=== TASK ===
Transcribe the records in full, keeping every character as it is.

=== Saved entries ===
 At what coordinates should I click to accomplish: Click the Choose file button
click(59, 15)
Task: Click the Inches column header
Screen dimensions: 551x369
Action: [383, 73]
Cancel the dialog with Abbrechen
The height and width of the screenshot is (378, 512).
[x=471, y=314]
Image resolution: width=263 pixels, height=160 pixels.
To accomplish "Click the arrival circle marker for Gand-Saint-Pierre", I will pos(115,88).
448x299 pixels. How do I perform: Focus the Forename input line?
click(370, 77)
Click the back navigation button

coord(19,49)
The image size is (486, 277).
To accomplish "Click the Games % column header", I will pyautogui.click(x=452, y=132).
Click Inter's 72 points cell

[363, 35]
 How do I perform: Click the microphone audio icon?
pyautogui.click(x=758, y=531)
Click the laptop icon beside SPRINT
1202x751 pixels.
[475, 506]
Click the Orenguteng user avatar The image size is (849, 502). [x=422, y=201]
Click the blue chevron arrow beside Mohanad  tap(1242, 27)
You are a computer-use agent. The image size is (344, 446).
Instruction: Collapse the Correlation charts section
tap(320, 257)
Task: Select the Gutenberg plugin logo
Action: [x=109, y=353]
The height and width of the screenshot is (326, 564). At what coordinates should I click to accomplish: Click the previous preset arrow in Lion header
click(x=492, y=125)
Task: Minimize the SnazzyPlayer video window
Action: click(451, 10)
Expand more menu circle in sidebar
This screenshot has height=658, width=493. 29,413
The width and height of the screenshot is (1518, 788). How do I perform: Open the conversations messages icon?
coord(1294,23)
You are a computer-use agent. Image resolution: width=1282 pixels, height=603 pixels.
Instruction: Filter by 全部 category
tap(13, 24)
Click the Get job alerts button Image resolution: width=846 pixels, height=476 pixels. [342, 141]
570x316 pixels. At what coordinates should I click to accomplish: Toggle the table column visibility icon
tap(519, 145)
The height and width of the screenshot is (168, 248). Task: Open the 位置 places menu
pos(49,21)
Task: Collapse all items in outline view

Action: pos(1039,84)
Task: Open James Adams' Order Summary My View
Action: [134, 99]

=== REPLY ===
 At what coordinates should I click to accomplish: Click the Choose file button
click(59, 15)
Task: Click the Inches column header
Screen dimensions: 551x369
Action: [383, 73]
Cancel the dialog with Abbrechen
The height and width of the screenshot is (378, 512).
[x=471, y=314]
Image resolution: width=263 pixels, height=160 pixels.
To accomplish "Click the arrival circle marker for Gand-Saint-Pierre", I will pos(115,88).
448x299 pixels. How do I perform: Focus the Forename input line?
click(370, 77)
Click the back navigation button

coord(19,49)
The image size is (486, 277).
To accomplish "Click the Games % column header", I will pyautogui.click(x=452, y=132).
Click Inter's 72 points cell

[363, 35]
 How do I perform: Click the microphone audio icon?
pyautogui.click(x=758, y=531)
Click the laptop icon beside SPRINT
1202x751 pixels.
[475, 506]
Click the Orenguteng user avatar The image size is (849, 502). [x=422, y=201]
Click the blue chevron arrow beside Mohanad  tap(1242, 27)
You are a computer-use agent. The image size is (344, 446).
Instruction: Collapse the Correlation charts section
tap(320, 257)
Task: Select the Gutenberg plugin logo
Action: [x=109, y=353]
The height and width of the screenshot is (326, 564). At what coordinates should I click to accomplish: Click the previous preset arrow in Lion header
click(x=492, y=125)
Task: Minimize the SnazzyPlayer video window
Action: click(451, 10)
Expand more menu circle in sidebar
This screenshot has height=658, width=493. 29,413
The width and height of the screenshot is (1518, 788). How do I perform: Open the conversations messages icon?
coord(1294,23)
You are a computer-use agent. Image resolution: width=1282 pixels, height=603 pixels.
Instruction: Filter by 全部 category
tap(13, 24)
Click the Get job alerts button Image resolution: width=846 pixels, height=476 pixels. [342, 141]
570x316 pixels. At what coordinates should I click to accomplish: Toggle the table column visibility icon
tap(519, 145)
The height and width of the screenshot is (168, 248). Task: Open the 位置 places menu
pos(49,21)
Task: Collapse all items in outline view

Action: pos(1039,84)
Task: Open James Adams' Order Summary My View
Action: [134, 99]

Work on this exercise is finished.